On 11 June 2026, European Commissioner for Preparedness and Crisis Management Hadja Lahbib, addressing the Federation of Enterprises in Belgium (FEB) virtually from a humanitarian mission in the DRC, called on Belgian businesses to strengthen their resilience against a growing array of threats. She announced that the European Commission will launch a dedicated public-private taskforce on preparedness this autumn, and invited companies to present their work at the Civil Protection Forum in Brussels in early November.

Lahbib painted a stark picture of the risks facing Europe, recalling the 28 April 2025 blackout that plunged 60 million people in Spain and Portugal into darkness for ten hours, costing the Spanish economy an estimated €1.6 billion in lost GDP in a single day. She warned that a coordinated cyberattack could cause far longer disruptions. The Commissioner noted that fewer than four in ten Belgian companies have an advanced risk-management process, according to a recent FEB survey, and questioned whether such exposure remains acceptable.

The speech built on the Union Preparedness Strategy adopted a year ago, which includes 30 concrete actions. Lahbib highlighted four key elements: a first-ever shared EU-wide risk assessment covering climatic, technological, geopolitical and societal threats; a European Stockpiling Strategy covering the full cycle from anticipation to deployment; the adoption of Minimum Preparedness Requirements by year-end, complementing existing frameworks such as the CER and NIS2 Directives without creating new administrative burdens; and the upcoming public-private taskforce.

Lahbib stressed that resilience cannot be the monopoly of governments. She pointed to Nordic examples: Finland's Resilience Centre, where know-how in shelters, drones and autonomous energy systems is turned into export opportunities, and Sweden's public-private structure where hundreds of companies feed supply-chain data to the government. She also cited a German AI research centre in Bremen that developed rescue robots jointly with major companies, calling it "industrial innovation financed by collective preparedness."

On the economic front, Lahbib argued that crisis preparedness is also a competitiveness issue. She noted that the EU already has the world's largest network of free-trade agreements — 45 deals with 80 countries covering nearly 50% of EU trade — and that nearly 900,000 Belgian jobs depend on exports. She mentioned the EU Inc. initiative (a 28th regime) to simplify cross-border expansion, the Savings and Investments Union to channel €10 trillion in idle savings into capital markets, and the Industrial Accelerator Act to ensure public money benefits production and jobs in Europe.

Lahbib also addressed equality as a strategic choice, citing a study that the gender employment gap costs the EU over €390 billion. She defended the Pay Transparency Directive, which worries SMEs, but insisted that ending the 11% average gender pay gap is a matter of fairness and performance. She noted that women's pensions in the EU are on average 25% lower than men's.
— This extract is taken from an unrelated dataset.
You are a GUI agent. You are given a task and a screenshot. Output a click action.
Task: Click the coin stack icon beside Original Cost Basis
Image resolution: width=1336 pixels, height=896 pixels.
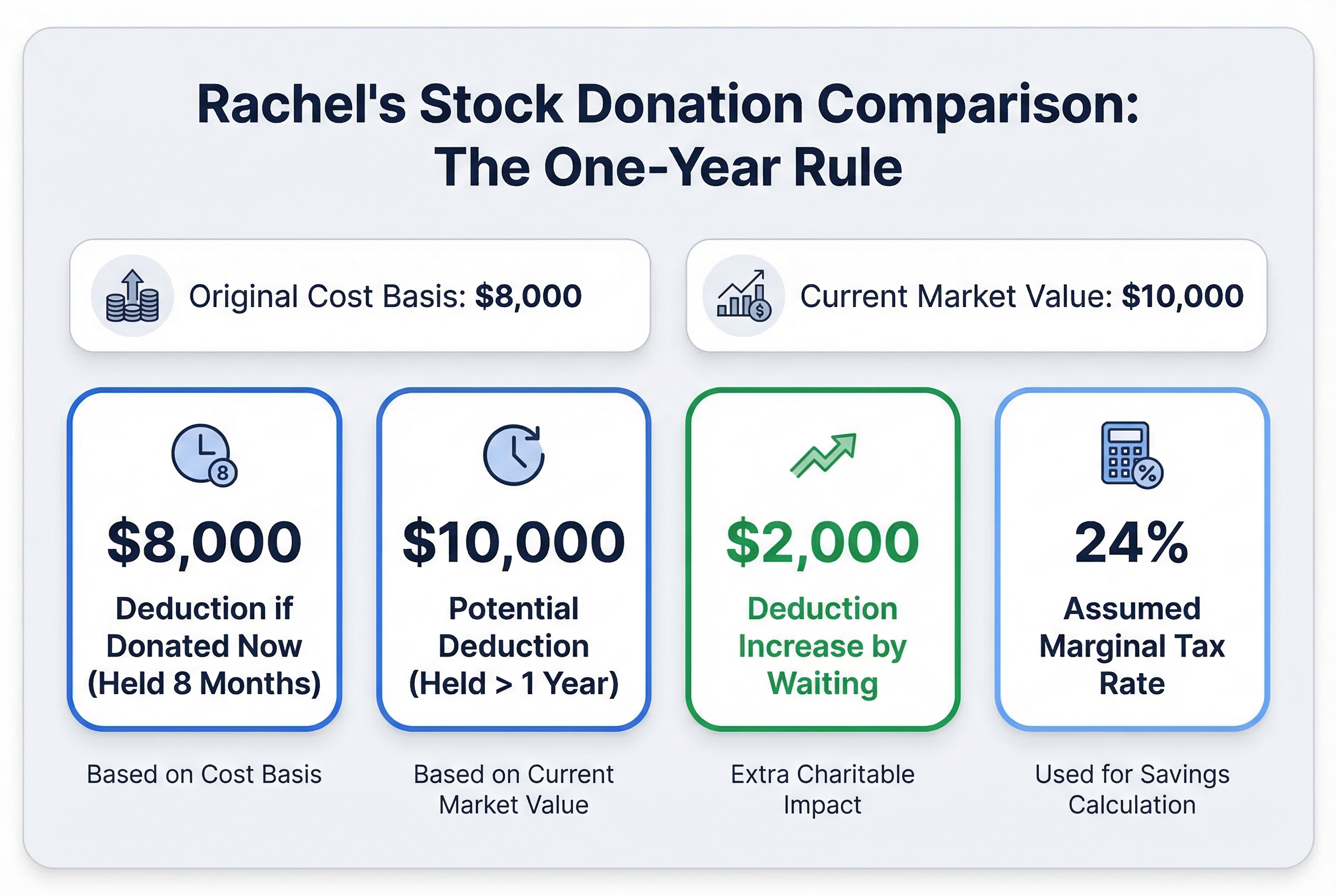(x=133, y=296)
on 6 November, the Commission, together with the World Economic Forum, will hold high-level exchanges under the Invest Frontier initiative, aiming to build investor coalitions for stability in fragile countries. She cited Ukraine as a model, where businesses have maintained operations and even developed exportable drone expertise during war.

"BE PREPARED is not just a campaign name. It is a philosophy, a state of mind. I want it to become the brand of a Europe we build together — safer, stronger, more resilient."